Task objective
Below are the records to transcribe exactly; do not include any images.

Provided entries
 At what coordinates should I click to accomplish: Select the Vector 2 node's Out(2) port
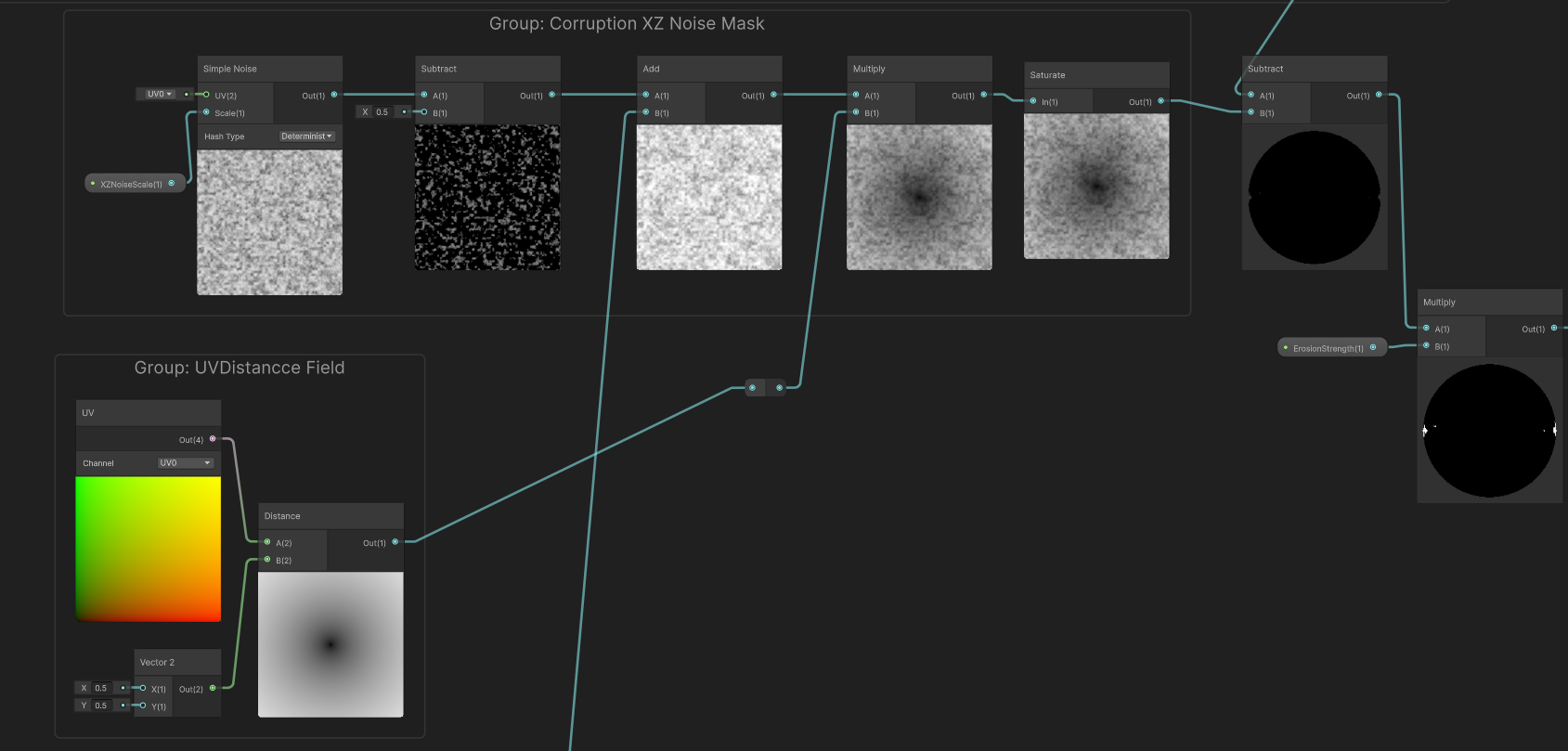[x=214, y=688]
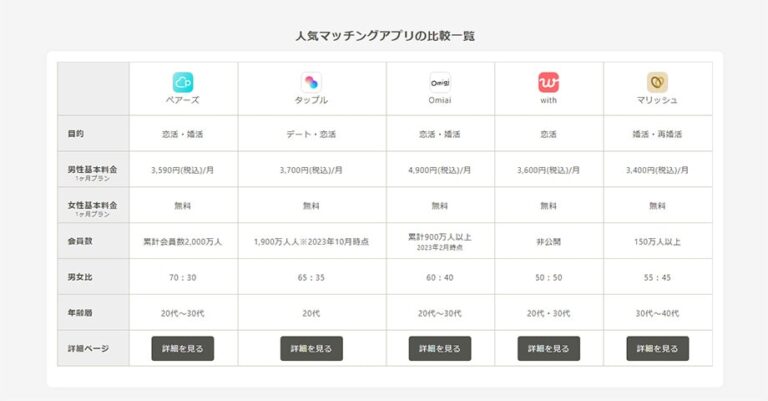View details for Omiai column
768x401 pixels.
click(x=440, y=348)
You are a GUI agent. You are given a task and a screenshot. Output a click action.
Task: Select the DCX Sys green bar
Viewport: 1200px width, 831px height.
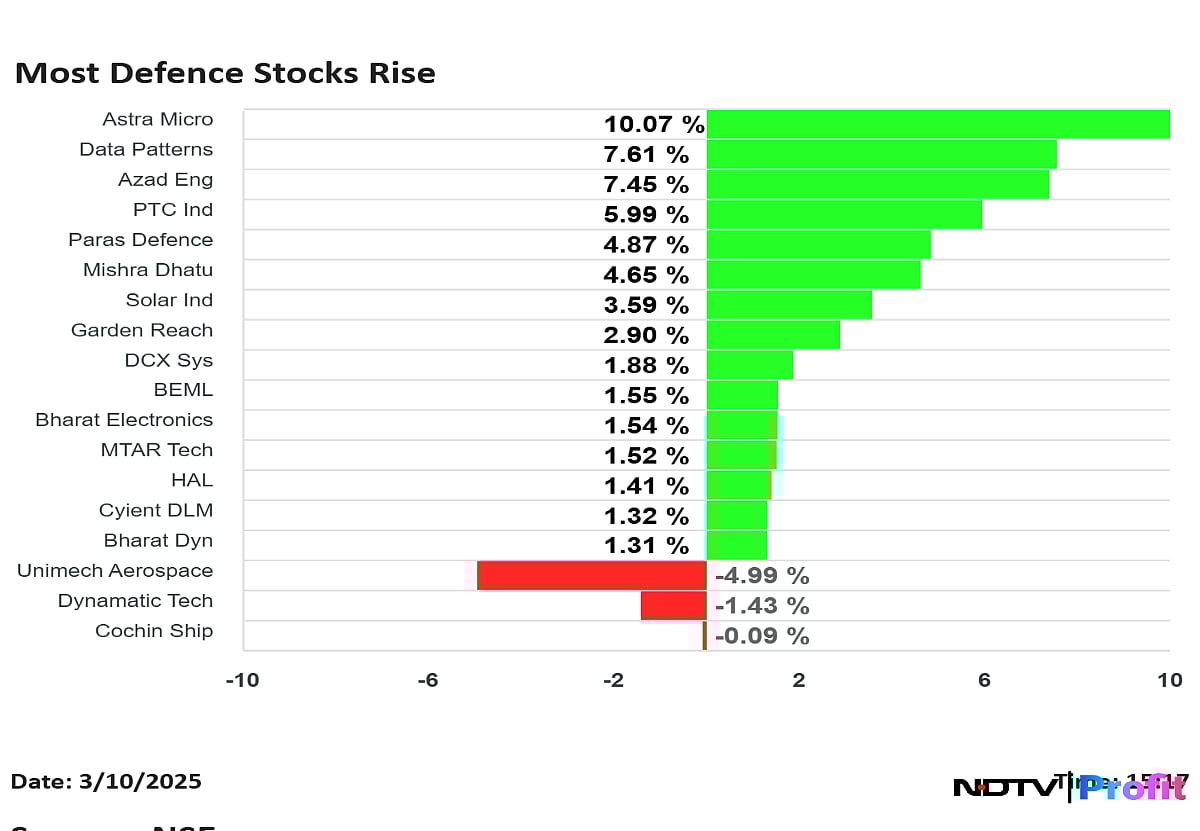[x=749, y=365]
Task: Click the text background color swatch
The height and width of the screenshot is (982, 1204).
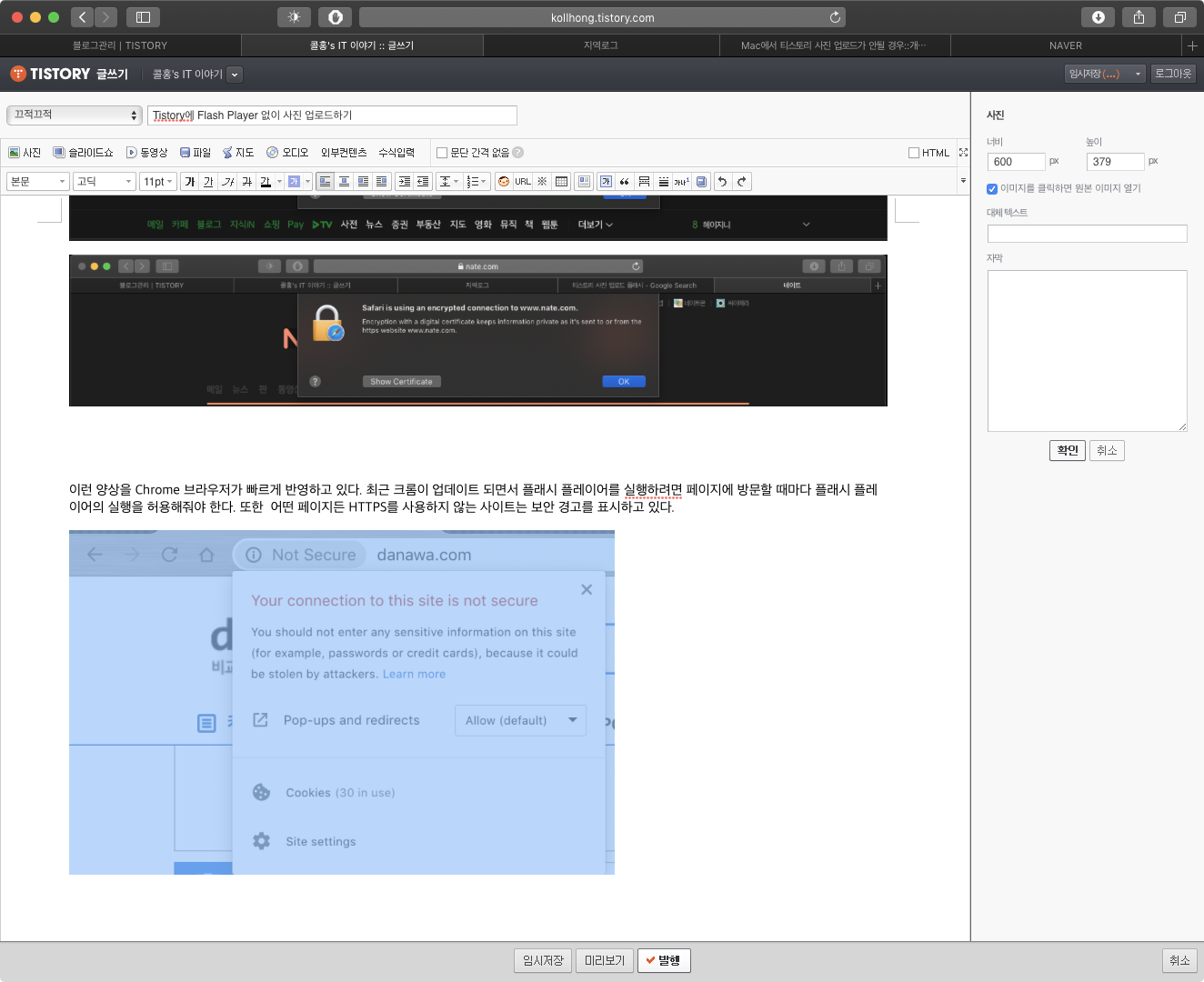Action: point(294,182)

Response for this exercise
 At what coordinates should I click to accomplish: Select the Vector 2 node's Out(2) port
[x=214, y=688]
View details for Omiai column
768x401 pixels.
click(x=440, y=348)
You are a GUI agent. You are given a task and a screenshot. Output a click action.
Task: Select the DCX Sys green bar
Viewport: 1200px width, 831px height.
[x=749, y=365]
Task: Click the text background color swatch
The height and width of the screenshot is (982, 1204).
Action: point(294,182)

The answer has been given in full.